** Start of Provided information **
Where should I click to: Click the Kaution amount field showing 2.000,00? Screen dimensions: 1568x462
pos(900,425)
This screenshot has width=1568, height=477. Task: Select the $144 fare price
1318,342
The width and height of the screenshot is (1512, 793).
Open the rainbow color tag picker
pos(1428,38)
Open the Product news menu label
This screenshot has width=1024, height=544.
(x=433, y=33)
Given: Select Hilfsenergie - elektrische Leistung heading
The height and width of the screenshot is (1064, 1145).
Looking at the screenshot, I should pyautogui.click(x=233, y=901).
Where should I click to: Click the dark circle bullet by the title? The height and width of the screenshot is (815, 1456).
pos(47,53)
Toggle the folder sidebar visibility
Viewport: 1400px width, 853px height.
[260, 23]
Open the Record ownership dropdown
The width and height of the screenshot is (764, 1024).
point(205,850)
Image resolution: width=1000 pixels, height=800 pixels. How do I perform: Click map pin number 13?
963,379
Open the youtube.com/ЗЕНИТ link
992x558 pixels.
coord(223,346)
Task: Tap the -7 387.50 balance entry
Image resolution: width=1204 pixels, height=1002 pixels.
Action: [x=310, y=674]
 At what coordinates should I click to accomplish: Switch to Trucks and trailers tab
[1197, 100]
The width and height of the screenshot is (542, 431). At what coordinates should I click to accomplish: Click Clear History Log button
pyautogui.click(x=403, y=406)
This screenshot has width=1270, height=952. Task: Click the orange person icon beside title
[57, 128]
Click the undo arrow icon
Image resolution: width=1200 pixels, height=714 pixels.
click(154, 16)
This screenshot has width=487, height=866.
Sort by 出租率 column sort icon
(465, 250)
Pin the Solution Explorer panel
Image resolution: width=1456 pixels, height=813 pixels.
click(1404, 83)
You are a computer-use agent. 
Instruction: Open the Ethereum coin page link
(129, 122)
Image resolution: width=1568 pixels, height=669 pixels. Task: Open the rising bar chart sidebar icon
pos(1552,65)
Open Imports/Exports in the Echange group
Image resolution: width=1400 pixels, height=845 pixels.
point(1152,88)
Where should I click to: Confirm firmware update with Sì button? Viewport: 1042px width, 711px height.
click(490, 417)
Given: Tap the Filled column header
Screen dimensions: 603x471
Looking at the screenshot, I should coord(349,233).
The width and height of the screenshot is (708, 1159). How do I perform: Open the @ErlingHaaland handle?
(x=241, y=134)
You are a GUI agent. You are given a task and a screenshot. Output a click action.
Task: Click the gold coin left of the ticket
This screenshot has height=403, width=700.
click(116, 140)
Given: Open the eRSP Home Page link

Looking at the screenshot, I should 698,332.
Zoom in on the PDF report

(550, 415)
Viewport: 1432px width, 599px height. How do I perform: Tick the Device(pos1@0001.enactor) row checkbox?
** End of Provided information **
● **Requirements**:
Please turn the items above into a numbered list, one line per entry, leaving out any blank lines.

● **Result of this task**:
1. Where should I click to: Click the Kaution amount field showing 2.000,00? Screen dimensions: 1568x462
2. pos(900,425)
3. This screenshot has width=1568, height=477. Task: Select the $144 fare price
4. 1318,342
5. The width and height of the screenshot is (1512, 793).
6. Open the rainbow color tag picker
7. pos(1428,38)
8. Open the Product news menu label
9. This screenshot has width=1024, height=544.
10. (x=433, y=33)
11. Given: Select Hilfsenergie - elektrische Leistung heading
12. The height and width of the screenshot is (1064, 1145).
13. Looking at the screenshot, I should pyautogui.click(x=233, y=901).
14. Where should I click to: Click the dark circle bullet by the title? The height and width of the screenshot is (815, 1456).
15. pos(47,53)
16. Toggle the folder sidebar visibility
17. Viewport: 1400px width, 853px height.
18. [260, 23]
19. Open the Record ownership dropdown
20. The width and height of the screenshot is (764, 1024).
21. point(205,850)
22. Image resolution: width=1000 pixels, height=800 pixels. How do I perform: Click map pin number 13?
23. 963,379
24. Open the youtube.com/ЗЕНИТ link
25. 992x558 pixels.
26. coord(223,346)
27. Task: Tap the -7 387.50 balance entry
28. Image resolution: width=1204 pixels, height=1002 pixels.
29. Action: [x=310, y=674]
30.  At what coordinates should I click to accomplish: Switch to Trucks and trailers tab
31. [1197, 100]
32. The width and height of the screenshot is (542, 431). At what coordinates should I click to accomplish: Click Clear History Log button
33. pyautogui.click(x=403, y=406)
34. This screenshot has width=1270, height=952. Task: Click the orange person icon beside title
35. [57, 128]
36. Click the undo arrow icon
37. Image resolution: width=1200 pixels, height=714 pixels.
38. click(154, 16)
39. This screenshot has width=487, height=866.
40. Sort by 出租率 column sort icon
41. (465, 250)
42. Pin the Solution Explorer panel
43. Image resolution: width=1456 pixels, height=813 pixels.
44. click(1404, 83)
45. You are a computer-use agent. 
46. Instruction: Open the Ethereum coin page link
47. (129, 122)
48. Image resolution: width=1568 pixels, height=669 pixels. Task: Open the rising bar chart sidebar icon
49. pos(1552,65)
50. Open Imports/Exports in the Echange group
51. Image resolution: width=1400 pixels, height=845 pixels.
52. point(1152,88)
53. Where should I click to: Confirm firmware update with Sì button? Viewport: 1042px width, 711px height.
54. click(490, 417)
55. Given: Tap the Filled column header
56. Screen dimensions: 603x471
57. Looking at the screenshot, I should coord(349,233).
58. The width and height of the screenshot is (708, 1159). How do I perform: Open the @ErlingHaaland handle?
59. (x=241, y=134)
60. You are a GUI agent. You are given a task and a screenshot. Output a click action.
61. Task: Click the gold coin left of the ticket
62. This screenshot has height=403, width=700.
63. click(116, 140)
64. Given: Open the eRSP Home Page link
65. Looking at the screenshot, I should 698,332.
66. Zoom in on the PDF report
67. (550, 415)
68. Viewport: 1432px width, 599px height. How do I perform: Tick the Device(pos1@0001.enactor) row checkbox?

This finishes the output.